* _SHORT PROBLEM_: Set out every line of the records below as a numbered list, skipping blank lines and leaving out the pictures.

[Pointing data for pages and screens]

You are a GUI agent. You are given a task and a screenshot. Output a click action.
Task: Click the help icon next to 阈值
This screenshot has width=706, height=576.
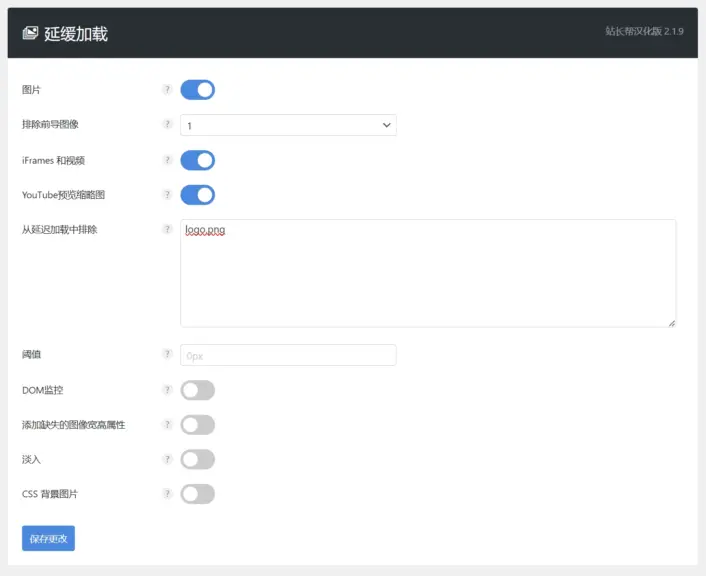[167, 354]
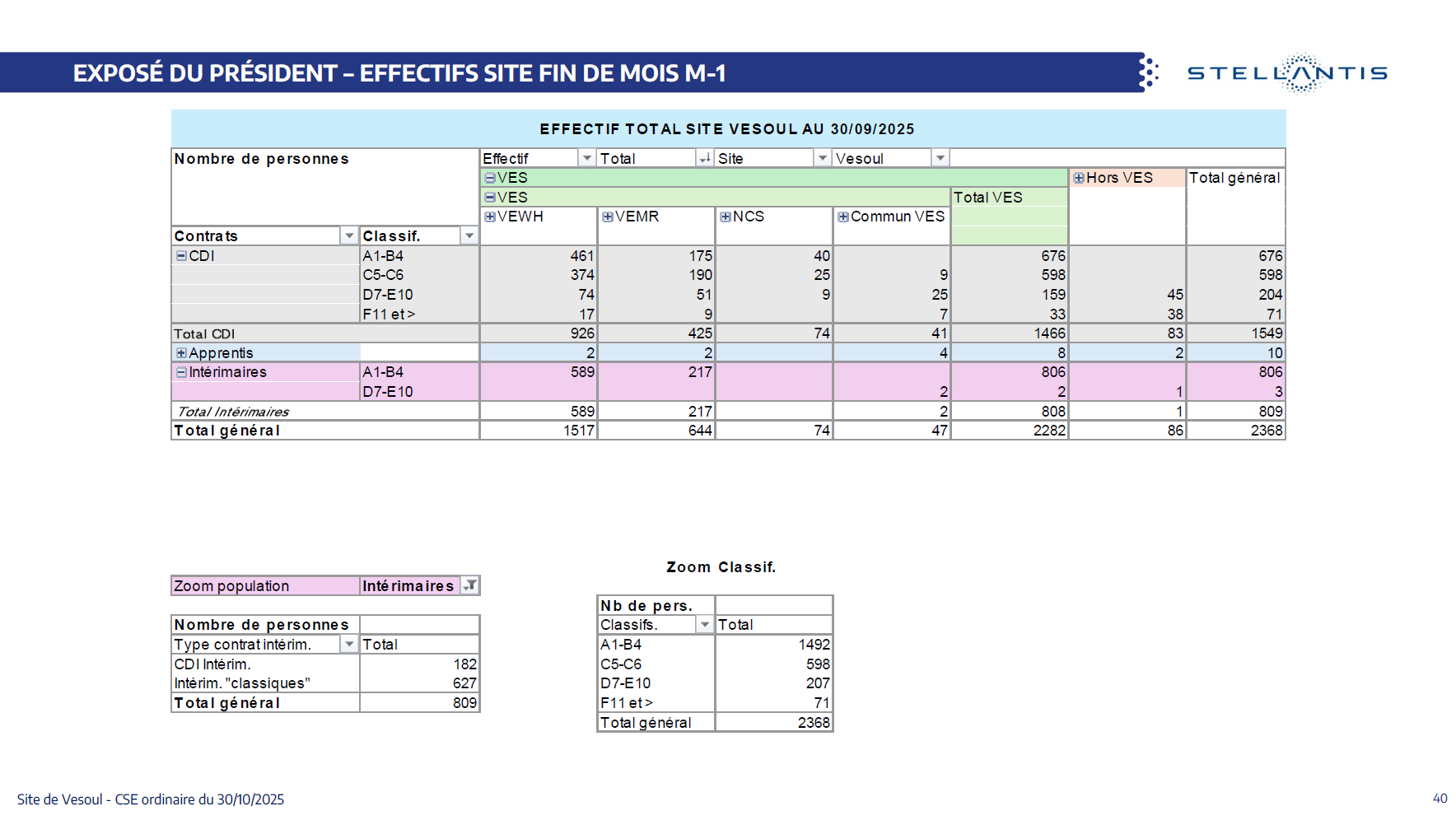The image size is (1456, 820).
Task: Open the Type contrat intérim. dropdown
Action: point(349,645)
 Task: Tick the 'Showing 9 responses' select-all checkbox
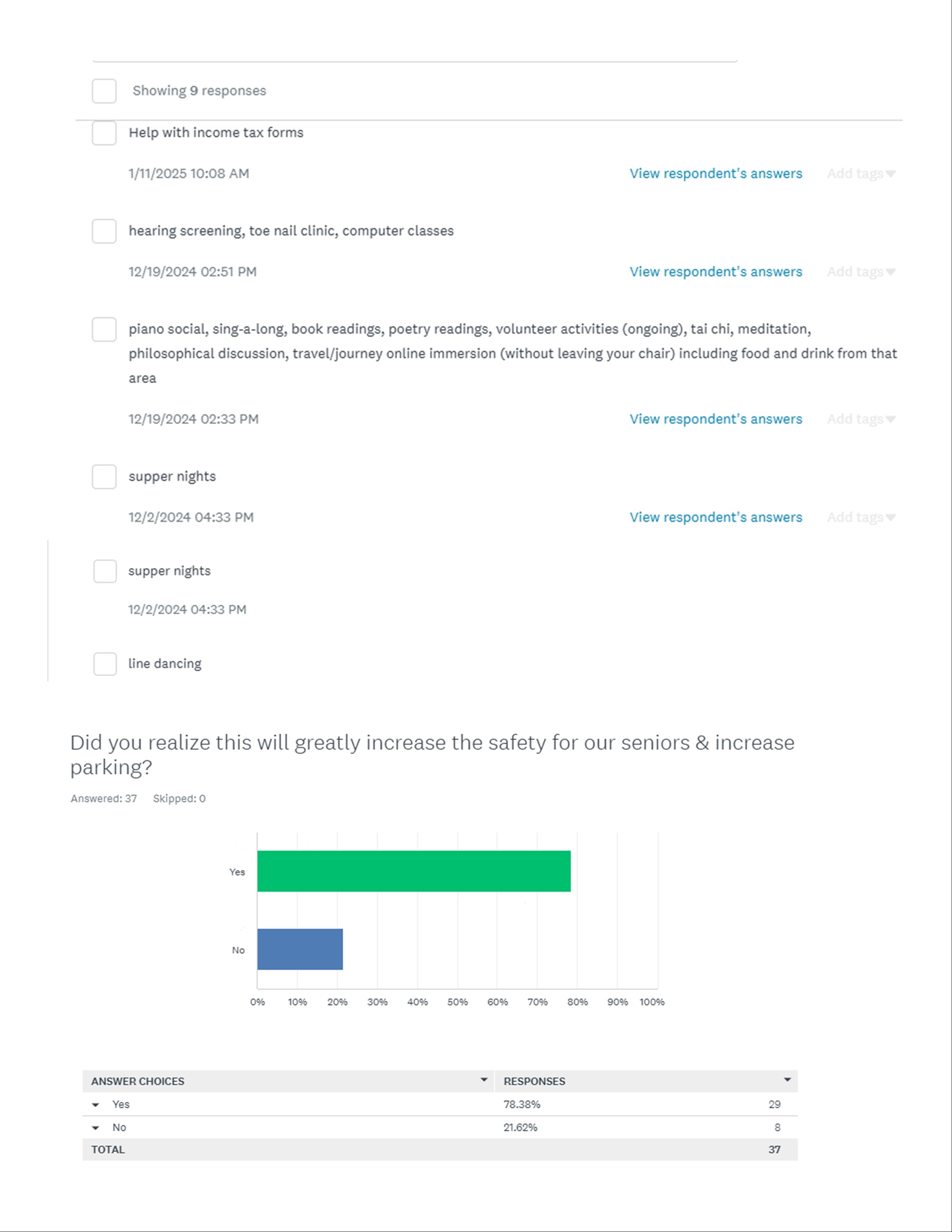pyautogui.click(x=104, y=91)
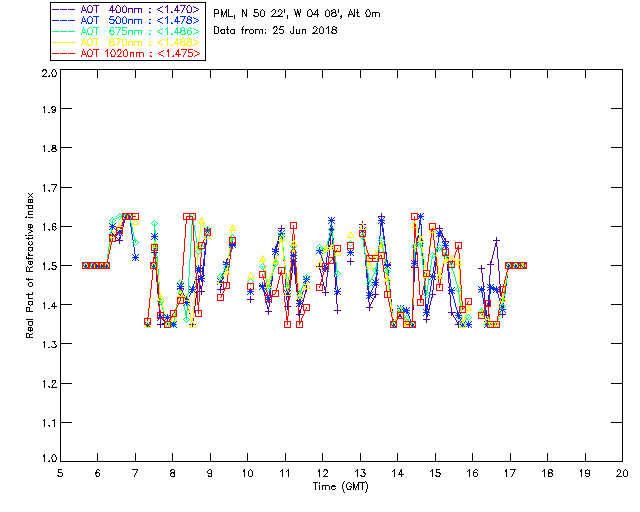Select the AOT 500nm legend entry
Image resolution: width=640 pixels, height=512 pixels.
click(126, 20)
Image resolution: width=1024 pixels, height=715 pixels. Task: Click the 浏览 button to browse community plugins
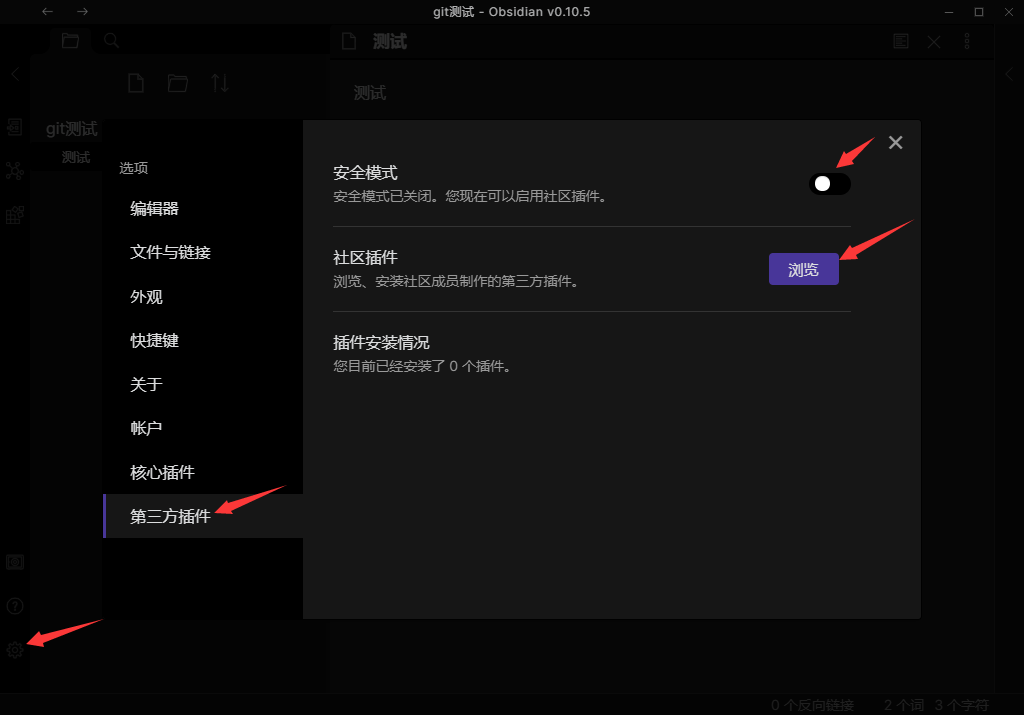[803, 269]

* _RESPONSE FOR THIS EXERCISE_:
1. You are a GUI agent. You are given a task and a screenshot. Output a click action.
2. Task: Click the help icon next to 阈值
3. This screenshot has width=706, height=576.
4. [167, 354]
5. The image size is (1456, 820).
6. Task: Open the Type contrat intérim. dropdown
7. Action: point(349,645)
8.  Task: Tick the 'Showing 9 responses' select-all checkbox
9. pyautogui.click(x=104, y=91)
10. Select the AOT 500nm legend entry
11. Image resolution: width=640 pixels, height=512 pixels.
12. click(126, 20)
13. Image resolution: width=1024 pixels, height=715 pixels. Task: Click the 浏览 button to browse community plugins
14. [803, 269]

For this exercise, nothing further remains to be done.